The film employed a unique marketing campaign prior to its release. Initially, posters featuring Kalyan were released with the question, "Who is this guy?". Later, before the film's release posters declaring "This is our Kalyan" further heightened audience interest. The anticipation was also fueled by Kalyan's connection as Chiranjeevi's brother.

== Soundtrack ==
The music is composed by Koti. Lyrics are written by Veturi. The music was released on Lahari Music.

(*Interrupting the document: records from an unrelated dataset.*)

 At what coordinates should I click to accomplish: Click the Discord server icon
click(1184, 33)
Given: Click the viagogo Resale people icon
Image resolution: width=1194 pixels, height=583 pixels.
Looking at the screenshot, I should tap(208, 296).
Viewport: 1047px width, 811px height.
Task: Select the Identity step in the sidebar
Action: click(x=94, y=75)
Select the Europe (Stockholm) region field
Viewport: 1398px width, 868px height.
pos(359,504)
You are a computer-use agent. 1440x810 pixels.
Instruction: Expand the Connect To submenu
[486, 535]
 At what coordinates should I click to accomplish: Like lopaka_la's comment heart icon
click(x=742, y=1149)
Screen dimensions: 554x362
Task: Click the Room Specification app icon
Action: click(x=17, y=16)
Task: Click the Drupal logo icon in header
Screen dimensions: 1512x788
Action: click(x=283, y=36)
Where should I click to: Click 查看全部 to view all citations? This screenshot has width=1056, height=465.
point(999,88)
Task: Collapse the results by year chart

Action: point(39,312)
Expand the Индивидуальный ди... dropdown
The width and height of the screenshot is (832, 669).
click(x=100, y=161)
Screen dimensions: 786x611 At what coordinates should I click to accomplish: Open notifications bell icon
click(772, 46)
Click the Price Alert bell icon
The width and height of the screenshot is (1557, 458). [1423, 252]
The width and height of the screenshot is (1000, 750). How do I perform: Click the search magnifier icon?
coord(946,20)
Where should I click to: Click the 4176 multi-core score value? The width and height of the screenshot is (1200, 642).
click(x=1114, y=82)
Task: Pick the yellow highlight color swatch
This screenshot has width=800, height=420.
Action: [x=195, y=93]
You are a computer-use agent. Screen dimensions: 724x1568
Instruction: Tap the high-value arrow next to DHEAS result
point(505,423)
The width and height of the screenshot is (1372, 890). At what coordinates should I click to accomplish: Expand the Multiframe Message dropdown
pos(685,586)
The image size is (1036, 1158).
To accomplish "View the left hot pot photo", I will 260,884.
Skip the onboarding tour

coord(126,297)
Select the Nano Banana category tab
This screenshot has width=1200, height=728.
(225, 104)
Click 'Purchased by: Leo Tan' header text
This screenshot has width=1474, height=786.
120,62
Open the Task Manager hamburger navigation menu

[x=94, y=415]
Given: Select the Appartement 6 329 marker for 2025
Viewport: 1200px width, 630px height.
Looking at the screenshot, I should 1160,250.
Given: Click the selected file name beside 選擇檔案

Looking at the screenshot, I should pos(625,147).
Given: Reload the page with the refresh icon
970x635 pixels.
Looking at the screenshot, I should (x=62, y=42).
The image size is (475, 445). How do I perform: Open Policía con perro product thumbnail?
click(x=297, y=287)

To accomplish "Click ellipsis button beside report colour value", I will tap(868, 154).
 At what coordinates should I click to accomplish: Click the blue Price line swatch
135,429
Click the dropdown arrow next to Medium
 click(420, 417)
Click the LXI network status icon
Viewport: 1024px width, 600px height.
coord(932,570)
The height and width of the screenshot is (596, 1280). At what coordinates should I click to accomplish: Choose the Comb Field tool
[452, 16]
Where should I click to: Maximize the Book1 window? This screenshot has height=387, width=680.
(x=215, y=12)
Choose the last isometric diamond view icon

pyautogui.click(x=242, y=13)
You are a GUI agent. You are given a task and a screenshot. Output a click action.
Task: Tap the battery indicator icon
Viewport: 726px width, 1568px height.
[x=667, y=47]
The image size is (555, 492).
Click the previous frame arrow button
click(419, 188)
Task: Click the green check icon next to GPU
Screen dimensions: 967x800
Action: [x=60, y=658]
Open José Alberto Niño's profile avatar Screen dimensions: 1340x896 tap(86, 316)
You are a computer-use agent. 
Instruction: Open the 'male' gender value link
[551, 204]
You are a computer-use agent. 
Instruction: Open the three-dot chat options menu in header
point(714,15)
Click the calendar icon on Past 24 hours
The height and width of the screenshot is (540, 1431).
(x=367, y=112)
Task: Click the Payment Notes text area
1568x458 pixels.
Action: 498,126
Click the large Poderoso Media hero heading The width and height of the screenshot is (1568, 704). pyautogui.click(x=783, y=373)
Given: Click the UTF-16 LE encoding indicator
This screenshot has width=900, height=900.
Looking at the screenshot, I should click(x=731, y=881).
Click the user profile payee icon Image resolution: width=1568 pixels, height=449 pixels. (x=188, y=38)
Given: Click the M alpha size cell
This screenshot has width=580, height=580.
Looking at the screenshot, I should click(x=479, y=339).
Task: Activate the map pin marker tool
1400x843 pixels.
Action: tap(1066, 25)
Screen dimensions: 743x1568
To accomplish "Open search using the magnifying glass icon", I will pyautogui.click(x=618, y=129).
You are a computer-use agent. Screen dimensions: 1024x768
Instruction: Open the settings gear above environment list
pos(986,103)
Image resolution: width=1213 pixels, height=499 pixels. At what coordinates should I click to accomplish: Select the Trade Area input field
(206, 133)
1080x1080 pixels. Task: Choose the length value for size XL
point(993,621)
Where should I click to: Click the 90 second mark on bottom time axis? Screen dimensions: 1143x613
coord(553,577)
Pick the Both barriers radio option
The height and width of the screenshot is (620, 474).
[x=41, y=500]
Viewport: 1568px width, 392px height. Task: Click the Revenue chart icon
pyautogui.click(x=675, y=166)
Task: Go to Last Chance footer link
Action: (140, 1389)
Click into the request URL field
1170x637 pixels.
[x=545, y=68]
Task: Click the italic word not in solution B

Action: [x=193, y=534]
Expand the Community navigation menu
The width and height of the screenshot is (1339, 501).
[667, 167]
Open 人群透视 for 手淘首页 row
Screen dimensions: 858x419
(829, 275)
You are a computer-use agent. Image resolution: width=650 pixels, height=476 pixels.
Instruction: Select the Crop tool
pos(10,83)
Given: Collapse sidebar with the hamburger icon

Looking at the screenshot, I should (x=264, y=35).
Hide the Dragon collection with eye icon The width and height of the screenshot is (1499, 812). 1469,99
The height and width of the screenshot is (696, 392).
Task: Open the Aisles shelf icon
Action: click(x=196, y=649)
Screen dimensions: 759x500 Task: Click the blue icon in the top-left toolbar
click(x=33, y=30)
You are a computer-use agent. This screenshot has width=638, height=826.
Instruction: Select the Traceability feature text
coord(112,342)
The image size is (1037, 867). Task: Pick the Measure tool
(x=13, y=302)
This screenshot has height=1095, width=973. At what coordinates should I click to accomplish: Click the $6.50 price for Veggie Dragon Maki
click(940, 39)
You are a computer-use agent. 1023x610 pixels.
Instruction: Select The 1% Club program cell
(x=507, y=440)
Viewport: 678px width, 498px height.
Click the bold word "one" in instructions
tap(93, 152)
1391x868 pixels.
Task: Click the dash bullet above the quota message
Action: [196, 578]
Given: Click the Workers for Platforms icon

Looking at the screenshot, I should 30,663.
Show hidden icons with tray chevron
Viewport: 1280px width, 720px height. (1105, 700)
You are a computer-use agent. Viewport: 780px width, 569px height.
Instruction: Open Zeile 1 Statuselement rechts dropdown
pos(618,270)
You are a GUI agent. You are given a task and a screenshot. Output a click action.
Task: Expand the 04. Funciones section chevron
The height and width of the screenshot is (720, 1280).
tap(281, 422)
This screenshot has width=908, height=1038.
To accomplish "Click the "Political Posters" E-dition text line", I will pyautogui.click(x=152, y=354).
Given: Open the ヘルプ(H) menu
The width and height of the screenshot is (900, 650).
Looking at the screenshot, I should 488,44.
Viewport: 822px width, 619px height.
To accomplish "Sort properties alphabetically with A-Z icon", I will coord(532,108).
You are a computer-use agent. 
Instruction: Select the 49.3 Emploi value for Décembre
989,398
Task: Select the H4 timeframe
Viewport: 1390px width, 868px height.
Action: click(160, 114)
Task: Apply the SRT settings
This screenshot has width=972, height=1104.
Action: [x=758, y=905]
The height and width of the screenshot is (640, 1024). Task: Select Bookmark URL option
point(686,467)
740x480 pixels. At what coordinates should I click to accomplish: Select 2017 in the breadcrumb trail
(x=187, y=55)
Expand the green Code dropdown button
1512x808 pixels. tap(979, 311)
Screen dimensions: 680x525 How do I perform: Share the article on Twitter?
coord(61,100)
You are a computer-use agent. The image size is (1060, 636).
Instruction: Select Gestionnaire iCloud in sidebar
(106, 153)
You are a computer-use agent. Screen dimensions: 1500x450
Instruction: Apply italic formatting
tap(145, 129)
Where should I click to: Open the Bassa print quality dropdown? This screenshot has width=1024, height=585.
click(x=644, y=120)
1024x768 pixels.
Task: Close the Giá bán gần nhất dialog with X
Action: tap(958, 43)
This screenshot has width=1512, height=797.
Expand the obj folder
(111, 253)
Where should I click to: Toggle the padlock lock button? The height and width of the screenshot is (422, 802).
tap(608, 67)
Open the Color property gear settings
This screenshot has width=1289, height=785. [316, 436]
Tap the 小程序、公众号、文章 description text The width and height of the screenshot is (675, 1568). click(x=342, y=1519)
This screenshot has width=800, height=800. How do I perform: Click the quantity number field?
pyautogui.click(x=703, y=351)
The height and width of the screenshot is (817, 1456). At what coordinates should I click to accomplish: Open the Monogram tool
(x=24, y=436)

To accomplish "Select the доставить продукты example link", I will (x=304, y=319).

| No. | Title | Singer(s) | Length |
|---|---|---|---|
| 1. | "Time Time" | S. P. Balasubrahmanyam | 4:52 |
| 2. | "Baava Baava" | S. P. Balasubrahmanyam, Chitra | 5:12 |
| 3. | "Priya Sakhi Om" | S. P. Balasubrahmanyam, M. M. Srilekha | 5:05 |
| 4. | "Chaligali Jummandi" | Mano, Chitra | 5:29 |
| 5. | "Premanna Chinnamatalone" | S. P. Balasubrahmanyam, Chitra | 4:58 |
| 6. | "Muddu Muddu Pillo" | S. P. Balasubrahmanyam, Chitra | 5:13 |
| 7. | "O Daivama" | S. Janaki | 5:10 |

==Reception==
Andhra Today wrote, "Kalyan is good only in dance and action scenes. Supriya makes little impact with her histrionics. It is a disappointing film from all departments".